La biographie de Starmer parle d’elle-même. C’est un travailliste qui se situe résolument à l’aile droite de son parti et incarne un conservatisme « de gauche » décomplexé. Avocat, il a été anobli par la reine Élisabeth II et nommé chevalier commandeur de l’ordre du Bain en 2013 pour services rendus à la loi et à la justice criminelle. Il est également conseiller de la reine depuis 2012 et membre de son Conseil privé depuis 2017.

Il est persuadé qu’avec le glissement à droite de l’électorat populaire la seule chance des travaillistes de l’emporter est de concurrencer les conservateurs sur leurs thèmes favoris : patriotisme, chauvinisme, exhortation de l’Empire et de la Couronne. Il parle peu (ou pas) des questions sociales et n’attaque le gouvernement de Boris Johnson que sur sa gestion actuelle de la pandémie… en oubliant au passage que les gouvernements travaillistes ont dans le passé joué un rôle majeur dans l’affaiblissement du Service national de santé.

Pour tenir sa ligne, il doit se débarrasser à tout prix de l’héritage de Jeremy Corbyn.
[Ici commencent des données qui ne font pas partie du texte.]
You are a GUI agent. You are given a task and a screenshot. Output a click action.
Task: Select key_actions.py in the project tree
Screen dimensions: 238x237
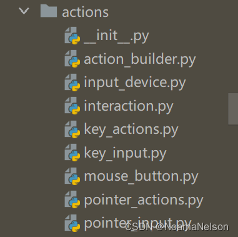point(131,129)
Dès son arrivée à la tête du parti, il l’a fait exclure du groupe parlementaire en l’obligeant à siéger comme indépendant en dénonçant, sans aucune preuve, son « manque de volonté » pour s’attaquer à « l’antisémitisme dans les rangs travaillistes ». À la grande satisfaction de la principale organisation sioniste du pays, le Bureau des représentants des juifs britanniques, l’équivalent outre-Manche du Conseil représentatif des institutions juives de France. Ken Loach s’était alors solidarisé publiquement avec Corbyn.

Starmer n’en est pas resté là. Il s’en est pris ensuite aux supporters de Corbyn. Le 20 juillet dernier il demandait au Comité exécutif national d’exclure des rangs du parti quatre groupes représentant au total un millier de militants : Resist (Résiste), Labour Against the Witchhunt (Travailliste contre la chasse aux sorcières), Labour in Exile Network (Réseau travailliste en exil), Socialist Appeal (Appel socialiste). Il leur était reproché de « promouvoir le communisme, d’affirmer que les accusations d’antisémitisme étaient exagérées, et de demander la réadmission de Jeremy Corbyn au sein du groupe parlementaire travailliste ». Les exclus avaient organisé un rassemblement de protestation devant le siège central du parti au cours duquel un message de soutien de Ken Loach avait été lu. C’est à eux qu’il fait référence sur Twitter en affirmant : « Je suis fier de me tenir aux côtés de mes bons amis et de mes camarades victimes de la purge. »

Le nom de Ken Loach restera, celui de Starmer c’est moins sûr

Exclu ou non du Parti travailliste, Ken Loach reste un des plus grands cinéastes du Royaume-Uni. Sa sensibilité à l’égard de la classe ouvrière et des classes populaires, des chômeurs, des laissés-pour-compte, son soutien à la cause irlandaise mais aussi à la révolution espagnole de 1936, voire au combat féministe, parlent pour lui et réduisent à néant les lamentables et nauséabondes accusations de racisme et d’antisémitisme lancées contre lui par des politiciens opportunistes dont l’Histoire ne retiendra pas les noms. Et c’est une bonne chose.